Below are different combinations I have tried to solve for pattern generating based on previous solutions to similar questions.
SQL - How can I Increment a field in a results set by 1 for every 10 records returned
Generate Row Number for every 3 rows
https://dba.stackexchange.com/questions/191817/incrementing-an-integer-every-150-rows
Generate a sequence number for every 3 rows in SQL
Question: I want to increment the count every 7 rows, have tried the above techniques in the code shown below, but it doesnt seem to work.
select pk,
row_number() over (order by pk) as r,
(row_number() over (order by pk) -1) /7 as r2,
(row_number() over (order by pk) -1) /7 +1 as r3,
(row_number() over (order by pk) -1) %7 +1 as r4,
(row_number() over (order by pk) -1) %7 as r5,
(row_number() over (order by pk) ) %7 +1 as r6
from (
select 1 as pk
union
select 2 as pk
union
select 3 as pk
union
select 4 as pk
union
select 5 as pk
union
select 6 as pk
union
select 7 as pk
union
select 8 as pk
union
select 9 as pk
) a;
DBFIDDLE ATTACHED:
Expected Results:
| pk | r |
|---|---|
| 1 | 1 |
| 2 | 1 |
| 3 | 1 |
| 4 | 1 |
| 5 | 1 |
| 6 | 1 |
| 7 | 1 |
| 8 | 2 |
| 9 | 2 |
You don't have to use modular division for this.
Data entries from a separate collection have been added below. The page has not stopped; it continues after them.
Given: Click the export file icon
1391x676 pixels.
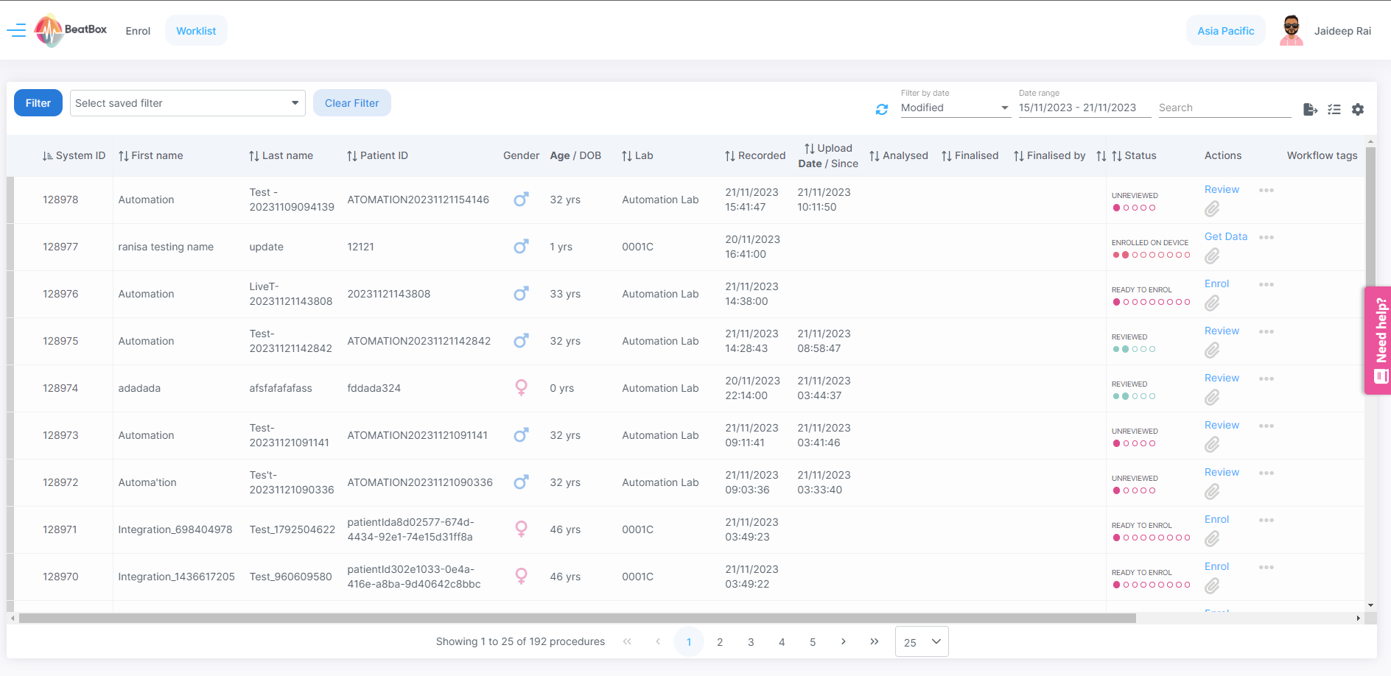Looking at the screenshot, I should tap(1309, 109).
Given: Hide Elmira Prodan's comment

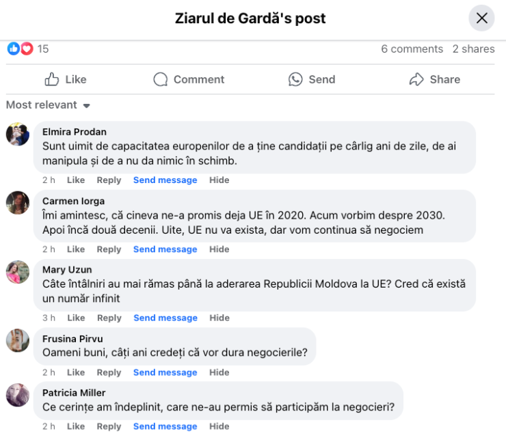Looking at the screenshot, I should point(219,180).
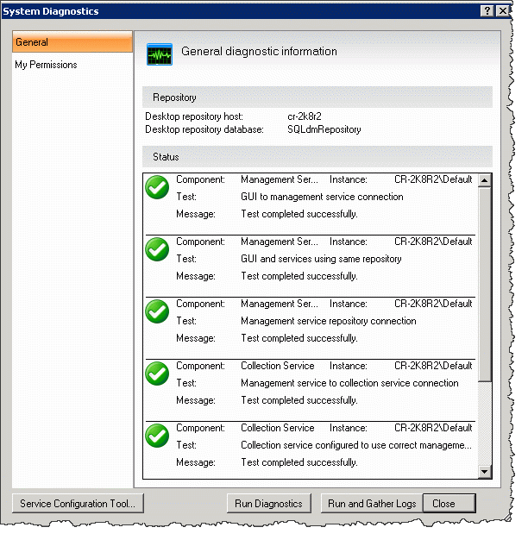Click the status list scrollbar thumb
Image resolution: width=528 pixels, height=540 pixels.
coord(485,284)
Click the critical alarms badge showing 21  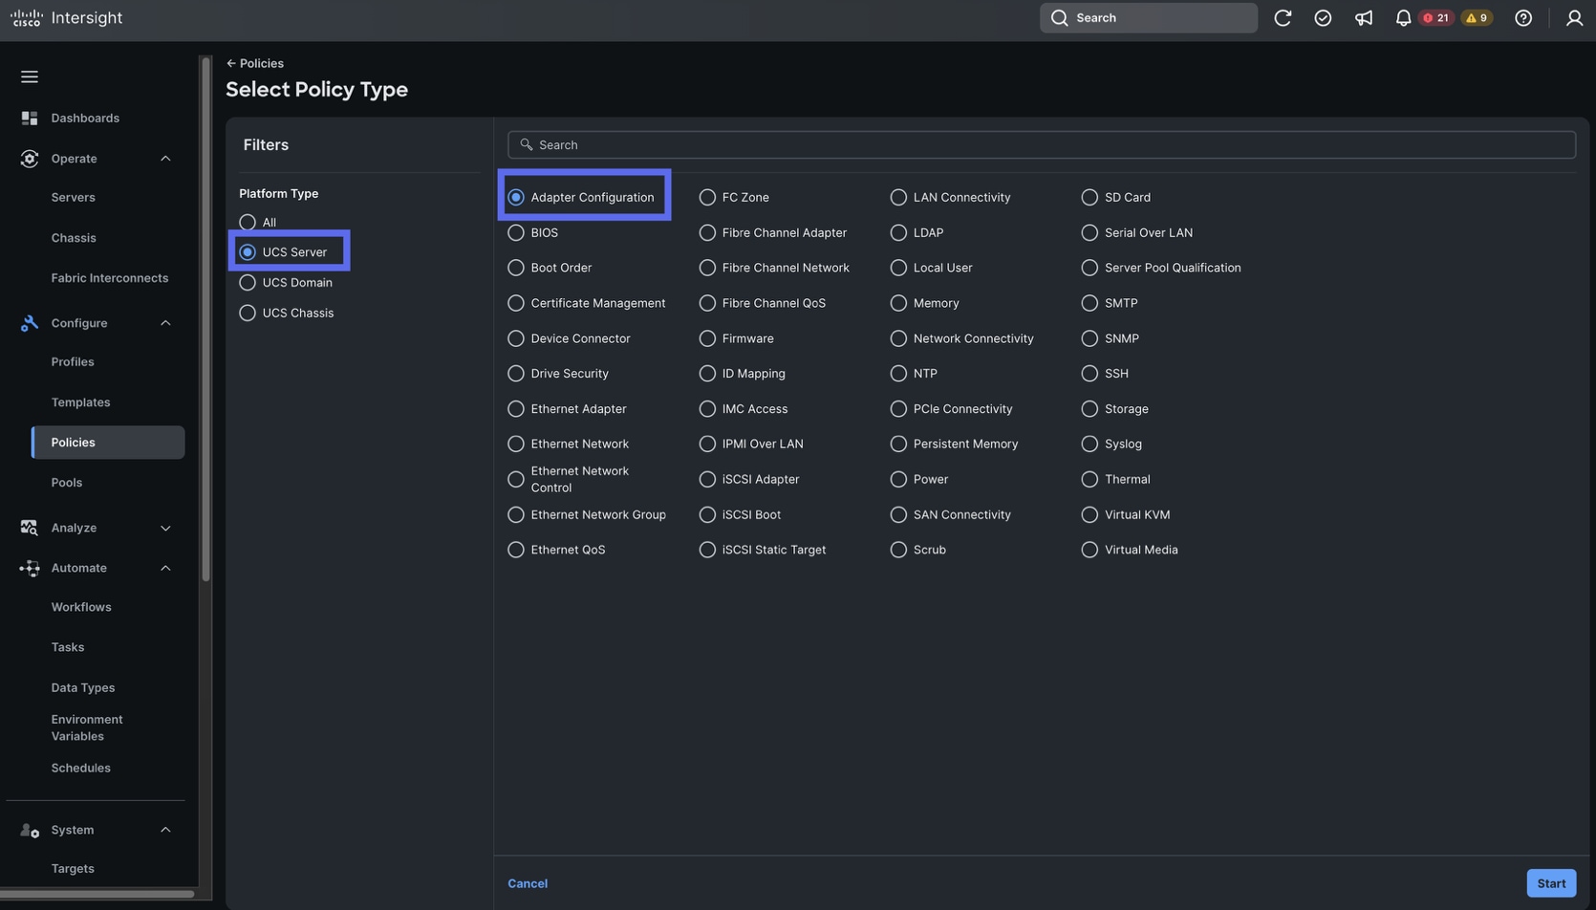[x=1435, y=18]
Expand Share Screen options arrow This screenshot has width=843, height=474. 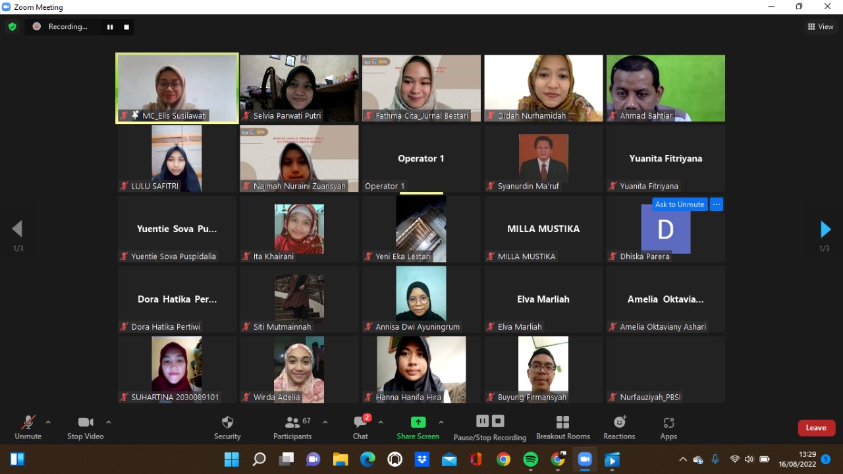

It'll give you the remainder. Instead you could just divide by 7 and then round up:
select pk, ceiling(pk / 7)::int as r1
from (
select 1 as pk
union
select 2 as pk
union
select 3 as pk
union
select 4 as pk
union
select 5 as pk
union
select 6 as pk
union
select 7 as pk
union
select 8 as pk
union
select 9 as pk) a
order by pk -- optional
;
Results:
| pk | r1 |
|---|---|
| 1 | 1 |
| 2 | 1 |
| 3 | 1 |
| 4 | 1 |
| 5 | 1 |
| 6 | 1 |
| 7 | 1 |
| 8 | 2 |
| 9 | 2 |
(Btw, you could write a recursive CTE to generate a sequence of numbers to avoid writing all the unions):
WITH RECURSIVE numbers(pk) AS (
SELECT 1
UNION ALL
SELECT pk + 1 FROM numbers WHERE pk < 9
)
SELECT pk, CEILING(pk / 7)::INT AS r1
FROM numbers;